Using the SRAdb R package, I am looking to query individuals who possess both WGS and RNA-Seq data on the SRA. So far I believe I have been able to query specific samples with both WGS and RNA-Seq experiments, however a specific sample, provided by the sample_accession, is not exactly what I'm looking for.
For example: I'm interested in finding human data in which one human was used to derive WGS data, and several tissues from that same human were used to derive RNA-Seq data.

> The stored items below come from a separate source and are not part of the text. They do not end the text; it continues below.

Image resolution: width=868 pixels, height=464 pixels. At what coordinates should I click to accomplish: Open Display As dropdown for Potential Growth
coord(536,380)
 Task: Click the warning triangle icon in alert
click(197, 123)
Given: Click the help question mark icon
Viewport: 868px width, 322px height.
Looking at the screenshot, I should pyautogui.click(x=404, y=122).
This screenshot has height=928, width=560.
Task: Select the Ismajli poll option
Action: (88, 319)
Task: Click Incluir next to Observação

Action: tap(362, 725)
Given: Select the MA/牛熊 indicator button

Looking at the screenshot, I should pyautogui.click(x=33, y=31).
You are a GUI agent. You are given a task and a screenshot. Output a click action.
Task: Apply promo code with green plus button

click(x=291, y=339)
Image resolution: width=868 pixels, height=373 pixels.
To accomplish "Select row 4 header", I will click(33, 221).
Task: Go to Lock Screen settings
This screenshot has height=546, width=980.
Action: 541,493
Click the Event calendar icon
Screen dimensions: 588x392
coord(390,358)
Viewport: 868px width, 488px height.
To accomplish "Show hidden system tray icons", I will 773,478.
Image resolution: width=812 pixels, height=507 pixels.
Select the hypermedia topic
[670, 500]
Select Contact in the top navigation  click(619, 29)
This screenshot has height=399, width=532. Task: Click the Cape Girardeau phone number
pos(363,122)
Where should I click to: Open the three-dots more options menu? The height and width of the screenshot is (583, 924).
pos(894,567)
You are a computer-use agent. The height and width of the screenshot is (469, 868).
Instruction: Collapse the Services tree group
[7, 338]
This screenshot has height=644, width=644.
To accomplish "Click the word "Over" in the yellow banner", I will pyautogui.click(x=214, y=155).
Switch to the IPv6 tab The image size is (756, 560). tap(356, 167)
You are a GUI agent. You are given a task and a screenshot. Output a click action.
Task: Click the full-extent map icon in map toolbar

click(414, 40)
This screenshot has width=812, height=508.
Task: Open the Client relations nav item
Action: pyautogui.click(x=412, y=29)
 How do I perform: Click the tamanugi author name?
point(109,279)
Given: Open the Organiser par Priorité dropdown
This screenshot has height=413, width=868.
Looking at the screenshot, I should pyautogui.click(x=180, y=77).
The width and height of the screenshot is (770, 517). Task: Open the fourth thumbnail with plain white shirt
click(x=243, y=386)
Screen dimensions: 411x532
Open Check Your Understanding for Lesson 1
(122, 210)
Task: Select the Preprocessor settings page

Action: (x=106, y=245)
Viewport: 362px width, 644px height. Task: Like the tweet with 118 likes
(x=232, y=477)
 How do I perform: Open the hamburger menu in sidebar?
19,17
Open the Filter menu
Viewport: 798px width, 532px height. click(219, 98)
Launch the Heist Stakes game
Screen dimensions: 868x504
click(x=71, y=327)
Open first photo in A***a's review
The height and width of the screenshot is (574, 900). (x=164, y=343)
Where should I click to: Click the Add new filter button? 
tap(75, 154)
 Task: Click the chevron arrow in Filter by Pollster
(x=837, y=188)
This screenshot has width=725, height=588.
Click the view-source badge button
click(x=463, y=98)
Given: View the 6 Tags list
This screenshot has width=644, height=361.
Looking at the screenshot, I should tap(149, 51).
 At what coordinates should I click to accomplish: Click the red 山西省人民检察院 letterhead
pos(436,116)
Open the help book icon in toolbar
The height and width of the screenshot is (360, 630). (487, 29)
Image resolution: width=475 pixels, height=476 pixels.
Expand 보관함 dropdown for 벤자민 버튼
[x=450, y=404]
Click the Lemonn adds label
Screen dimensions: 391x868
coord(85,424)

Is there any easy way to accomplish this using SQL and/or R?
EDIT
So far, this is my approach to identify samples that have both WGS and RNA-Seq data, using the local database, SRAmetadb.sqlite
:
con <- dbConnect(SQLite(),'SRAmetadb.sqlite')
query <- dbGetQuery(con,
paste(
"SELECT
sample.sample_accession,
sample.scientific_name,
experiment.experiment_accession,
experiment.library_strategy
FROM sample
JOIN experiment ON
sample.sample_accession = experiment.sample_accession
WHERE experiment.library_strategy in ('WGS','RNA-Seq')
GROUP by sample.sample_accession
HAVING COUNT(DISTINCT experiment.library_strategy) = 2"
)
)
With this approach, I can see query
contains 181 human samples that have at least one WGS experiment and one RNA-Seq experiment. That's great, but I feel I must be missing out on data that came from different samples but the same individuals.